Is there a more efficient way to do this? My target, which is ARMv5TE, doesn't have atomic instructions. I don't know if this means that Arc acts as an Rc or if it emulates atomics itself, which would be unnecessary or slow.

I'm thinking that I should just reimplement this using RawWaker and Rc. Are there any examples or crates doing this? (I would assume not, I haven't seen any other executors that don't use threads or interrupts)

I don't know what atomics do on your device, but if you have no threading, you could use UnsafeCell<bool> to interact with it. Reimplementing the arc-waker thing to use Rc should not be super difficult.

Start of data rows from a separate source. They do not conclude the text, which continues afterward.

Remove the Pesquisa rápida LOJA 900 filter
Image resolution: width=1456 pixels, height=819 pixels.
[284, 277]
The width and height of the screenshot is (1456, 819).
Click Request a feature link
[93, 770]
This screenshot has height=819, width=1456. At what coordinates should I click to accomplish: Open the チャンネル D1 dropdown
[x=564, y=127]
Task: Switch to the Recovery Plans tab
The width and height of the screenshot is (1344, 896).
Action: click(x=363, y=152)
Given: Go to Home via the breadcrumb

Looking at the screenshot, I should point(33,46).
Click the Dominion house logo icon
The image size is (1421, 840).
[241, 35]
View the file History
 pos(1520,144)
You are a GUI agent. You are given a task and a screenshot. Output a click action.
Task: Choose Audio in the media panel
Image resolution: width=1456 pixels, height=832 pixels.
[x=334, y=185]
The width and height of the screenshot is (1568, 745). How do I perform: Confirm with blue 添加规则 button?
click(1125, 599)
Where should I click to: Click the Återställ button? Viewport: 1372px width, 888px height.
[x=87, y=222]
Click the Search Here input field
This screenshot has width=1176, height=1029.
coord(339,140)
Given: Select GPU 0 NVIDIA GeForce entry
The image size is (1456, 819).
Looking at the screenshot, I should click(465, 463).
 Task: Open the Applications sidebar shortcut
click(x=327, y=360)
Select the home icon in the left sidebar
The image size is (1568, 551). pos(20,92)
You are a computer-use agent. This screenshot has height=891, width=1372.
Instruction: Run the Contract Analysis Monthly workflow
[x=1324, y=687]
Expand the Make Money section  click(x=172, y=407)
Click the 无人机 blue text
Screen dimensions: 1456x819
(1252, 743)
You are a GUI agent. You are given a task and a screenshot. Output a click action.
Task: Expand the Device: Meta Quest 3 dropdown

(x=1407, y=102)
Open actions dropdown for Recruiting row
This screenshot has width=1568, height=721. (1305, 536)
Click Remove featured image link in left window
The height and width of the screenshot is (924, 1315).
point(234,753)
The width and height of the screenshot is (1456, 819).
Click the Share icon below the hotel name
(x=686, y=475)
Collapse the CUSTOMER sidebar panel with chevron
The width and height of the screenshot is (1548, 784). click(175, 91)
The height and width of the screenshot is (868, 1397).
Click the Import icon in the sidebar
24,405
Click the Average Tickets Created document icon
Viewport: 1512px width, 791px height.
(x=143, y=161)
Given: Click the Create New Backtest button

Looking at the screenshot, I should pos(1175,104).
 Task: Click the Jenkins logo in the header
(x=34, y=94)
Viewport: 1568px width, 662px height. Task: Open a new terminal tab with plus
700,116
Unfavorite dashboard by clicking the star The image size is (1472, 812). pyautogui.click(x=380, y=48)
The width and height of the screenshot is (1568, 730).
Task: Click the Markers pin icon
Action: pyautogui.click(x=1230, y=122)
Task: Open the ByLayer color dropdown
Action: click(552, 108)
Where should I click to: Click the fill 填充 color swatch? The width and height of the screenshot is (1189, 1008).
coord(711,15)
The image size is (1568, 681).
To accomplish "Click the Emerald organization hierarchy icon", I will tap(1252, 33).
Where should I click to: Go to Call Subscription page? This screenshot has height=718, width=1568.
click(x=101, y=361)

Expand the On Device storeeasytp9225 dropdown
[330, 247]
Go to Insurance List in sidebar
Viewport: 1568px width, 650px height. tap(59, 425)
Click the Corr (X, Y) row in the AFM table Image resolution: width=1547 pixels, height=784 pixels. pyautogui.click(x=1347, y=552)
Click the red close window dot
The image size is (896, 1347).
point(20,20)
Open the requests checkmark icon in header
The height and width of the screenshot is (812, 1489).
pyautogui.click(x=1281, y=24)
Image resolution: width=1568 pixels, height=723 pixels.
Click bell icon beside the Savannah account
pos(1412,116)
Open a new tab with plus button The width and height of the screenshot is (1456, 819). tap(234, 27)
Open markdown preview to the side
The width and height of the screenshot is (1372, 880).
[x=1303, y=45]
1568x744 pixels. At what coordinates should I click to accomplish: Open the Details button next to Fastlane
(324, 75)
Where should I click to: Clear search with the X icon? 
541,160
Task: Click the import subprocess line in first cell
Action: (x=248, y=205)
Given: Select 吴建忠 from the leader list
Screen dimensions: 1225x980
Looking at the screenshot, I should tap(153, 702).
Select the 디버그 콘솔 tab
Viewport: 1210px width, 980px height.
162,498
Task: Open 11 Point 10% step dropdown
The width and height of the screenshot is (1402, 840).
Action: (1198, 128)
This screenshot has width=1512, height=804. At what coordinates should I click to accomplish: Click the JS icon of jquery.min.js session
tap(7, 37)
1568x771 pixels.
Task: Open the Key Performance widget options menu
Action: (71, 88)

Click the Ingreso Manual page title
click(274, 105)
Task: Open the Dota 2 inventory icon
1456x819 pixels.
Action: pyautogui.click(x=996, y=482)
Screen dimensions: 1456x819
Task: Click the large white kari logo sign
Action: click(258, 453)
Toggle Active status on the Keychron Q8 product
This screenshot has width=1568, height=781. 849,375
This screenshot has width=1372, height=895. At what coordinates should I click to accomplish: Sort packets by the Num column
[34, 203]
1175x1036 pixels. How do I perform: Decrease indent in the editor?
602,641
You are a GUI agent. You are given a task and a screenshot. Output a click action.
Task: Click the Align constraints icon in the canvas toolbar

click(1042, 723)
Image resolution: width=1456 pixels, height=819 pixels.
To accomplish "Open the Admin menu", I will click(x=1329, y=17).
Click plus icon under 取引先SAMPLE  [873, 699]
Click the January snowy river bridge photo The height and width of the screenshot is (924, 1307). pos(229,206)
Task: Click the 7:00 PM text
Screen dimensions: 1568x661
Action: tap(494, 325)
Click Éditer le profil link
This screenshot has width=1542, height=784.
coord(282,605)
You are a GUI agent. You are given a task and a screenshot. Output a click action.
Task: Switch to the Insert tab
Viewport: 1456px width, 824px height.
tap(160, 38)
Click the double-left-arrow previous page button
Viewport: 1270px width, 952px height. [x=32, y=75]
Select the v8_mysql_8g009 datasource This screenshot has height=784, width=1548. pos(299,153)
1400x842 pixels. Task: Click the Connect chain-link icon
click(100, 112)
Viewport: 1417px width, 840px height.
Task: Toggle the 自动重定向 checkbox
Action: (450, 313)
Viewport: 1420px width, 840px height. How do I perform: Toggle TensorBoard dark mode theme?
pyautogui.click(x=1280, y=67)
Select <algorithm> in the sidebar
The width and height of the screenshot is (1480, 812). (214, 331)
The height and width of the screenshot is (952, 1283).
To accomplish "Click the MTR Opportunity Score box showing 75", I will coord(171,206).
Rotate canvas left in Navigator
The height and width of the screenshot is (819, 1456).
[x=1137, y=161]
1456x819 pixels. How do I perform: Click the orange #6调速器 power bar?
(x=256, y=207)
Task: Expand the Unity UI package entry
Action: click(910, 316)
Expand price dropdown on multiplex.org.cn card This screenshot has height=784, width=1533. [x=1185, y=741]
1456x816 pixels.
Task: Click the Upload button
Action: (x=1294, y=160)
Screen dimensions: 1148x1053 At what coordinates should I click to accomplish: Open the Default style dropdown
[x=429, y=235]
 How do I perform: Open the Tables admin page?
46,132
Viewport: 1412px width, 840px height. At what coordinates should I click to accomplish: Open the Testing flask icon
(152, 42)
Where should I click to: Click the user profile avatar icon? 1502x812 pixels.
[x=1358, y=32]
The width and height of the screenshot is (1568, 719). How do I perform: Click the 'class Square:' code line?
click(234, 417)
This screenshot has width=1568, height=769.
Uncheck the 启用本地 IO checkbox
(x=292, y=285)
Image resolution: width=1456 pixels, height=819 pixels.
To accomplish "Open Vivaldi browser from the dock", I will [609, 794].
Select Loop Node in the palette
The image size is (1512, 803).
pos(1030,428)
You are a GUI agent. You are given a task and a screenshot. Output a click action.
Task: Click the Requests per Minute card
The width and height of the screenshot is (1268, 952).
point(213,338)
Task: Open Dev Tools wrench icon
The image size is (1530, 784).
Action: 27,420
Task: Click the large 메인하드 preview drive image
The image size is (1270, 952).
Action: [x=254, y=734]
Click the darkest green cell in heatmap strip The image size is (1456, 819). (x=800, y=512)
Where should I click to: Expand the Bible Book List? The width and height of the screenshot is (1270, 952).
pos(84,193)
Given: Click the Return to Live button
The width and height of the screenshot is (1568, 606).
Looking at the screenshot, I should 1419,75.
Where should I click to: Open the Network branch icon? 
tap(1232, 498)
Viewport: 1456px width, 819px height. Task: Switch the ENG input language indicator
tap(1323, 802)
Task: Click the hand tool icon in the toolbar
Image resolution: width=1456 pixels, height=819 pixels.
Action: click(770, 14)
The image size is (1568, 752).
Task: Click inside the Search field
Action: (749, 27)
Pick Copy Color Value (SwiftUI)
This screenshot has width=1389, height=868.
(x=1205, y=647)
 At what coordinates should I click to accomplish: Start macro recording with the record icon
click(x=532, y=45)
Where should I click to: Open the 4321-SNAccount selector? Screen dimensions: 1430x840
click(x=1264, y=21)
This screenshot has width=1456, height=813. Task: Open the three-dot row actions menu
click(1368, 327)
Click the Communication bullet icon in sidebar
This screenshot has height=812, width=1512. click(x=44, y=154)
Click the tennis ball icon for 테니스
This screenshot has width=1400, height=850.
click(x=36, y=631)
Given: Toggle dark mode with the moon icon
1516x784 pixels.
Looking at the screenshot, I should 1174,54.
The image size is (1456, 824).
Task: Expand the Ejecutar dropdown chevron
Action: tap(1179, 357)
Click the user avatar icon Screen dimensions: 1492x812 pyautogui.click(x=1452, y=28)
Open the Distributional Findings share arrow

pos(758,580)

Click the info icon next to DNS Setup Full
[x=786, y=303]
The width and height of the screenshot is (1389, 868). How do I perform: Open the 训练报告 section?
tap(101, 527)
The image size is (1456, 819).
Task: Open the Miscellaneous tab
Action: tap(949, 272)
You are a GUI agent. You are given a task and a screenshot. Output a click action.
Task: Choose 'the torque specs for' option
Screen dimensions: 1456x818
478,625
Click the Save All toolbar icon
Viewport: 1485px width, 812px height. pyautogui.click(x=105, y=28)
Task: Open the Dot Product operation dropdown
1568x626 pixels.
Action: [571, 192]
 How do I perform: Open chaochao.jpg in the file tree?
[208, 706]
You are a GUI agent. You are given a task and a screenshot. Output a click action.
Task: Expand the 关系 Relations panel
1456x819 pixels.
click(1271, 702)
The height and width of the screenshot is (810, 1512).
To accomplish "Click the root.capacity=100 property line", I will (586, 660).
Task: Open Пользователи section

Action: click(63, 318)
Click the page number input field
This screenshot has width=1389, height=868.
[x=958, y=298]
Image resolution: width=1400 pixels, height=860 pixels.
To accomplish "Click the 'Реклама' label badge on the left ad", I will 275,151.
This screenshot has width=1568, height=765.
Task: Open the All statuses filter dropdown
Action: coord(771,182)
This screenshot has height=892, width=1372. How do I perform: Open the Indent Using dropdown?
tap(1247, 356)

Are you saying that your target does not support interrupts at all? A user could take your waker and move it into an interrupt handler and wake it from there, it’s not about whether your executor uses threads/interrupts, but whether it’s at all possible for an arbitrary Future impl to use them.

1 Like

Ah, I didn't realize that Waker must be Send and Sync, so I guess I'll keep it that way. The OS that my target uses takes control over interrupts, and doesn't provide an interface for receiving callbacks, and I've told Rust as such by adding "singlethread": true attribute to my target.json. I guess now that I think about it Arc and AtomicBool are probably getting optimized to regular Rcs and bools because of that.